-- YOUR OBJECTIVE --
Put everything from the start of the records down to and including the line that contains "(x=390, y=72)" into a JSON list of strings, one string per line, with blank lines left out.

-- MATERIAL --
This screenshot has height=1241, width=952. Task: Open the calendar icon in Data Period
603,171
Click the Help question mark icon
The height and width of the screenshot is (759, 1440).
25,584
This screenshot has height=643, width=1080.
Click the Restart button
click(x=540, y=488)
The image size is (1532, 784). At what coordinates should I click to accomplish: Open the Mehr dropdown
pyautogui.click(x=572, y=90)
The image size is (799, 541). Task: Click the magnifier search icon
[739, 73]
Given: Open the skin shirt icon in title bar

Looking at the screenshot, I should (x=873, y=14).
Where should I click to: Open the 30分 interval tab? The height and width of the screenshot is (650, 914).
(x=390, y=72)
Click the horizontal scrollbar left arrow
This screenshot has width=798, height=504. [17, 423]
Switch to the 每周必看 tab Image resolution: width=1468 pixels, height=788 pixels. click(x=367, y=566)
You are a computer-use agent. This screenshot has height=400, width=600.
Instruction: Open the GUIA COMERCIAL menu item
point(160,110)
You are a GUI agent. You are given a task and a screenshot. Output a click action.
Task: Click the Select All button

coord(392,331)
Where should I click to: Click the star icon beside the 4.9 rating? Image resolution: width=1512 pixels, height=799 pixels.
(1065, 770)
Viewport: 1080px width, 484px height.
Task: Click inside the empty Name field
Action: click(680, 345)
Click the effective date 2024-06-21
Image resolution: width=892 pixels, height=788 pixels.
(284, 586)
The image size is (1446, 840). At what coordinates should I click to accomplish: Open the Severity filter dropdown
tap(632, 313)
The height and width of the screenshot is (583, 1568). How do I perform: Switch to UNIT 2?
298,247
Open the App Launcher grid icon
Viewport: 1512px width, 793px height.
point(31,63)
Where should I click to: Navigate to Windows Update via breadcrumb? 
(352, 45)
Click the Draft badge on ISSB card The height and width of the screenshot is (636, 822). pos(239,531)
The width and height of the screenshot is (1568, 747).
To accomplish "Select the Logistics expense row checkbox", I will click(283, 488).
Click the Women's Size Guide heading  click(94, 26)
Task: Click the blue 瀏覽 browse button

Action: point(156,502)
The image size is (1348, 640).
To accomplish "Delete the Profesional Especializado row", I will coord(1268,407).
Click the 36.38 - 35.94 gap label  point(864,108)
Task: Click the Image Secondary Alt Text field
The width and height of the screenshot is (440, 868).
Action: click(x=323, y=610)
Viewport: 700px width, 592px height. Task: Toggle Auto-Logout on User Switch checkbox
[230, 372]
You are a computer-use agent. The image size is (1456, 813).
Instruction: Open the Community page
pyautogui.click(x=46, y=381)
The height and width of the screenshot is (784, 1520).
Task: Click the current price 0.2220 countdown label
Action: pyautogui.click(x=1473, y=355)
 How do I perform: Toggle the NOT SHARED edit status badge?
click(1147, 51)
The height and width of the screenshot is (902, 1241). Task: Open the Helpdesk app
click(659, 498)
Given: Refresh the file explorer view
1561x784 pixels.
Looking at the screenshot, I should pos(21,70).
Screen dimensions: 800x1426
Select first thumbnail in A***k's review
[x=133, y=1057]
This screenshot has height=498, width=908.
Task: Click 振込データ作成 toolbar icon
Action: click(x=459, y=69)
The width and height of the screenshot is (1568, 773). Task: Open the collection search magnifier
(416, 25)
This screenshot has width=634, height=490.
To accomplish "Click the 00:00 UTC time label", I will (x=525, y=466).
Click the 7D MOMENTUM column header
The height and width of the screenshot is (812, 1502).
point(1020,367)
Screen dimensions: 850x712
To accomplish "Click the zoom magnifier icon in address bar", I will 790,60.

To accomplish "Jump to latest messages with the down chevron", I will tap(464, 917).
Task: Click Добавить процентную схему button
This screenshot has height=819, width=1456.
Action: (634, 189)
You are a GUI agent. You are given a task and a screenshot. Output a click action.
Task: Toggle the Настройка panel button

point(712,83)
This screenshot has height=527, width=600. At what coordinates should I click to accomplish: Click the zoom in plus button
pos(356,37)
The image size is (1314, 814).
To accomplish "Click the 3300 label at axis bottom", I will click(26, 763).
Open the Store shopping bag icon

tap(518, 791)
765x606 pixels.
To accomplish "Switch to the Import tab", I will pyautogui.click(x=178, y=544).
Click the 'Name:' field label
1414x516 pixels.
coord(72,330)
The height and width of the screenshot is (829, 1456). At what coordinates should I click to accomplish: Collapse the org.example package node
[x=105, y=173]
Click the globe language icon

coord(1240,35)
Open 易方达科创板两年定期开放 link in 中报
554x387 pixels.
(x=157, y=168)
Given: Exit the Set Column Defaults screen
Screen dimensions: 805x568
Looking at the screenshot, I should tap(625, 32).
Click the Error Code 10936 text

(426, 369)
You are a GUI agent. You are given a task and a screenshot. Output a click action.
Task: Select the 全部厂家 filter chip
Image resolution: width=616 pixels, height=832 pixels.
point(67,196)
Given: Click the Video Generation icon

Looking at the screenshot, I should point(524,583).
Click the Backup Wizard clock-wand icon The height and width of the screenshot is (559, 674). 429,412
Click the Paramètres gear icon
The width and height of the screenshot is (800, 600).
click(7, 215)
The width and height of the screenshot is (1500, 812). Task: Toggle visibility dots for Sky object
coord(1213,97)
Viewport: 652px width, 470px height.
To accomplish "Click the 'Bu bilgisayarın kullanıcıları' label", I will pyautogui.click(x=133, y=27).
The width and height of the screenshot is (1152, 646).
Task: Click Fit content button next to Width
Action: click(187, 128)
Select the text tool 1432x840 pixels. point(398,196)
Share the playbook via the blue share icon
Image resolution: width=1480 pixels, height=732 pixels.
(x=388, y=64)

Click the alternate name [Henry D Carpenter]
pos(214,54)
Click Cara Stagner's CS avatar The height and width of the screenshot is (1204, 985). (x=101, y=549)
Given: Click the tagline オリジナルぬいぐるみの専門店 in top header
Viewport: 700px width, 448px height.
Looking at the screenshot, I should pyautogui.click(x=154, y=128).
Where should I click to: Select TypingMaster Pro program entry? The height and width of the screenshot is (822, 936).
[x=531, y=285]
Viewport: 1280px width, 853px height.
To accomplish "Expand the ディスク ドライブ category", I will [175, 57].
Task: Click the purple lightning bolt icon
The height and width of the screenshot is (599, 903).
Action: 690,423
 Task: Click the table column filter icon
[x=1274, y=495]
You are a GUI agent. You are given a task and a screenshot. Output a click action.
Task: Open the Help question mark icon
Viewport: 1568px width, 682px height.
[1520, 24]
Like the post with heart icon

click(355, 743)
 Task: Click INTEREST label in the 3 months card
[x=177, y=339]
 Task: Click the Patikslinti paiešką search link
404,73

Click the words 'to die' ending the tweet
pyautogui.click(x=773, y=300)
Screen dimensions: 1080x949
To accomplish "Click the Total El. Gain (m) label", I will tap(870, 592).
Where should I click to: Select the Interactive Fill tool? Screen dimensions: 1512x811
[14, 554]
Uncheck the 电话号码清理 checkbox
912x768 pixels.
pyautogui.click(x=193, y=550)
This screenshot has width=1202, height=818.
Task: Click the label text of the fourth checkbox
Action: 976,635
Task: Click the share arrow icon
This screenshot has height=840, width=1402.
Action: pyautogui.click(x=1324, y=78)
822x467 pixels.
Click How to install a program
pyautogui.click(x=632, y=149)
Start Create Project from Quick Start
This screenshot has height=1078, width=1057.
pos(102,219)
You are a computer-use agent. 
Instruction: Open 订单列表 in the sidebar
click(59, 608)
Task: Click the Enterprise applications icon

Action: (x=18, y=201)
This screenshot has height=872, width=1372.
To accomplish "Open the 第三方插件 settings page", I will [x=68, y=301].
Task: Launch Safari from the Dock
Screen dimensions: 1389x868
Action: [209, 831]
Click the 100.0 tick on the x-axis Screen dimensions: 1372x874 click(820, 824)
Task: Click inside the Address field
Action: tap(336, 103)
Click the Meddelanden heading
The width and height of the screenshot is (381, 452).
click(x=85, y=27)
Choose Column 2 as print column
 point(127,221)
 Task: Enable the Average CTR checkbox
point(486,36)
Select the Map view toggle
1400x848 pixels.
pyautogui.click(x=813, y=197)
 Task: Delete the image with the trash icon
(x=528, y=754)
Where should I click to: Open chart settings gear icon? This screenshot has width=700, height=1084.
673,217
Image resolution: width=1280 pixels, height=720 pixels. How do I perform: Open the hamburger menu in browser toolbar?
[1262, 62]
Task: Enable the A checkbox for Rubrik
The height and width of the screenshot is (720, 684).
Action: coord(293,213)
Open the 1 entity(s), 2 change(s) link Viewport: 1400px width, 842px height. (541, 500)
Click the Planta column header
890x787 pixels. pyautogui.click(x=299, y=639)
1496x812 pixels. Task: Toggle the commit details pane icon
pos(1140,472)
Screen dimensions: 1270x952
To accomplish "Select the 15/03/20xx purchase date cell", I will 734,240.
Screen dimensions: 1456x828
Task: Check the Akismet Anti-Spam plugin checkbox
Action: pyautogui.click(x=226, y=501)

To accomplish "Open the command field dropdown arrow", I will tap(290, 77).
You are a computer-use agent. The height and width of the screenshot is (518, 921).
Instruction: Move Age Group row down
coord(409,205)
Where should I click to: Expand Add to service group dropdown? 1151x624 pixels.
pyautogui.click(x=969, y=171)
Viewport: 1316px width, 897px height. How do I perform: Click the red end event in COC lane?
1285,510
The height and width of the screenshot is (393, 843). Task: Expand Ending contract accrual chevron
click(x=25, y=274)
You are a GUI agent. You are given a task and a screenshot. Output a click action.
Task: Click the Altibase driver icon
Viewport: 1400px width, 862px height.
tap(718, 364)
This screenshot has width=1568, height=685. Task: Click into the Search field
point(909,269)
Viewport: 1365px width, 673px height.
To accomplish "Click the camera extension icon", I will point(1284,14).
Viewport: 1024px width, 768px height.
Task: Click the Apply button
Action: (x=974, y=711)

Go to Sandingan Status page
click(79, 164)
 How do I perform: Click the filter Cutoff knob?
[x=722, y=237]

-- EXERCISE RESULT --
[
  "This screenshot has height=1241, width=952. Task: Open the calendar icon in Data Period",
  "603,171",
  "Click the Help question mark icon",
  "The height and width of the screenshot is (759, 1440).",
  "25,584",
  "This screenshot has height=643, width=1080.",
  "Click the Restart button",
  "click(x=540, y=488)",
  "The image size is (1532, 784). At what coordinates should I click to accomplish: Open the Mehr dropdown",
  "pyautogui.click(x=572, y=90)",
  "The image size is (799, 541). Task: Click the magnifier search icon",
  "[739, 73]",
  "Given: Open the skin shirt icon in title bar",
  "Looking at the screenshot, I should (x=873, y=14).",
  "Where should I click to: Open the 30分 interval tab? The height and width of the screenshot is (650, 914).",
  "(x=390, y=72)"
]